Building Ontologies with Basic Formal Ontology

Organizer(s):

  • Barry Smith

Workshop type:

  • TUtorial/Demo

Workshop Abstract

Overview Description of Contents Part 1: General Introduction We will begin by describing how BFO is used in building ontologies, including a brief description and review of BFO’s role in ontologies such as: Information Artifact Ontology (IAO) Ontology for Biomedical Investigations (OBI) Protein Sites Ontology (branch of PRO) Population and Community Ontology (PCO) Environment Ontology (ENVO) Ontology of Medically Relevant Social Entities (OMRSE) Plant Ontology (PO) We will then review issues identified by users regarding the use BFO, paying particular attention to the use of defined classes in the treatment of process attributes, and the treatment of time and relations.

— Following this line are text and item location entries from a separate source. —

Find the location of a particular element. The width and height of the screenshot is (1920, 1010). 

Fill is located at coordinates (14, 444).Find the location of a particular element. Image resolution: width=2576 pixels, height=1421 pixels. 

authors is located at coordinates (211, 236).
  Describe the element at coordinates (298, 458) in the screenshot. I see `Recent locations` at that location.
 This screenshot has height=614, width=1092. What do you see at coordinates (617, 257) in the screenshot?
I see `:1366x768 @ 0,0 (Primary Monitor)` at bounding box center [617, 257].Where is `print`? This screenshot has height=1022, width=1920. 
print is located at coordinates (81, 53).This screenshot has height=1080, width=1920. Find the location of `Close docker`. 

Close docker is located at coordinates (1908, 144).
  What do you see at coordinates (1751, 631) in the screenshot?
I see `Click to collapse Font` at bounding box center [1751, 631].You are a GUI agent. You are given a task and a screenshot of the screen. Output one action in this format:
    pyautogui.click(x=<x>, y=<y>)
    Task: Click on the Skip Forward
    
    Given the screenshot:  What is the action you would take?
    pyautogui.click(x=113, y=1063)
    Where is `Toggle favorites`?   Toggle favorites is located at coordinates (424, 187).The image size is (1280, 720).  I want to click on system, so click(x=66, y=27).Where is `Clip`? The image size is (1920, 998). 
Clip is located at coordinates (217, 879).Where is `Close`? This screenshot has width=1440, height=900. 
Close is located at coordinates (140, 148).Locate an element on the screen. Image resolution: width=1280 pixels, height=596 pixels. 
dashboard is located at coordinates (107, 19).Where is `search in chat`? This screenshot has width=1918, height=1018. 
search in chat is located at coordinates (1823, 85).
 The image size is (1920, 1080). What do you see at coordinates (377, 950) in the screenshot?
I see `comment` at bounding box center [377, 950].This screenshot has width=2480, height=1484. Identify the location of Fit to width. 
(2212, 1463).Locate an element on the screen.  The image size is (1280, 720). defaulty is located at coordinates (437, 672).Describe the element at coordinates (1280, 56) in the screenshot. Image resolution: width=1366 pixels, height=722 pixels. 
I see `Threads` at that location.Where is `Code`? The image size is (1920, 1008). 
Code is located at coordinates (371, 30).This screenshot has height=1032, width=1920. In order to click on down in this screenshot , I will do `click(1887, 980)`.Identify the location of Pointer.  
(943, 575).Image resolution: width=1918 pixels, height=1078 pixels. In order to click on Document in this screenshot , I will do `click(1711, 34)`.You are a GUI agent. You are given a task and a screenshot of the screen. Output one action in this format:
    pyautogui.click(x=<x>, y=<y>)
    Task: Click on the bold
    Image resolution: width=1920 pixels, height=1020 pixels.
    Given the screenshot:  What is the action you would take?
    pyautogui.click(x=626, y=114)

Part 2: BFO Draft International Standard ISO/IEC 21838-2 We will review the BFO Draft International Standard created by the International Standards Organization (ISO) to promote ontology-based interoperability of data and information systems. We will summarize how ISO and ISO standards work, and outline some of the opportunities that will be created by this new standard for current and future users of BFO. We will also outline how the standard deals with different versions of BFO in OWL, Common Logic (CL).

Part 3: Review of BFO Current Extension Proposals (Interactive Section) A number of proposals are under consideration for the addition of new terms to BFO or for the creation of new mid-level BFO-conformant extension ontologies analogous to the Information Artifact Ontology (IAO). This part of the tutorial will take the form of an interactive session in which three of these proposals will be subjected to critical review. i. Ontology of Social Interactions: The first set of proposals concerns the creation of an over-arching ontology for entities in the realm of human social interactions, drawing on the Population and Community Ontology (PCO), the Document Acts Ontology (D-acts), and the Ontology of Medically Relevant Social Entities (OMRSE). ii. Ontology of Capabilities: The second set of proposals concerns the topic of capabilities, and specifically the proposal to identify capabilities as a universal intermediate between functions and dispositions. Every function, on this proposal, would be a capability, and every capability a disposition. Examples of human capabilities are skills, including language skills or diagnosing skills. Examples of machine capabilities are the safety features of your car. iii. Ontology of Systems: The third set of proposals concerns the topic of biological systems such as your cardiovascular system or the tropical rainforest biome. We will explore the question of how to define ‘system’, drawing on definitions developed by ENVO and PCO of terms such as ‘ecological system’, ‘habitat’, and ‘biome’. We will conclude with an exploration of the potential of such definitions to form the basis of an ontology of the microbiome as an ecosystem determined by populations of microbiota.

Rational:

BFO is an ontology that is being used by some 300 different groups in biology and biomedicine to provide a top-level architecture and starting point for definitions. Increasingly, ontology is being incorporated as top-level ontology in suites of ontology modules and this has led to the endorsement of BFO by the International Standards Organization as ISO standard ISO/IEC 21838-2. This tutorial is divided into two parts. The first is designed to familiarize actual and potential users of BFO with the implications of these developments. The second is an interactive session that will provide an opportunity for critical review of a series of proposed additions and extensions of BFO.